Supplied data |
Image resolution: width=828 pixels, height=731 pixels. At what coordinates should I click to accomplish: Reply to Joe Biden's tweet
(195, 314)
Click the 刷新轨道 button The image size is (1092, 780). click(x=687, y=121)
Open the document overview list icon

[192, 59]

...

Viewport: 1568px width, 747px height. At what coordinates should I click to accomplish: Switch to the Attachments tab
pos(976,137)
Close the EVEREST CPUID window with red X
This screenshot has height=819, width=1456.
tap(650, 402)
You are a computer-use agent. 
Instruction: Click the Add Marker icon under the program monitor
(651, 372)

==

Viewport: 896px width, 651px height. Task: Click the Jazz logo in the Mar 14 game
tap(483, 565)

What the exercise asks |
Reproduce the stretch of records from the line containing "Viewport: 896px width, 651px" through the line containing "tap(483, 565)", both lines included, and nothing else.

Complete response |
Viewport: 896px width, 651px height. Task: Click the Jazz logo in the Mar 14 game
tap(483, 565)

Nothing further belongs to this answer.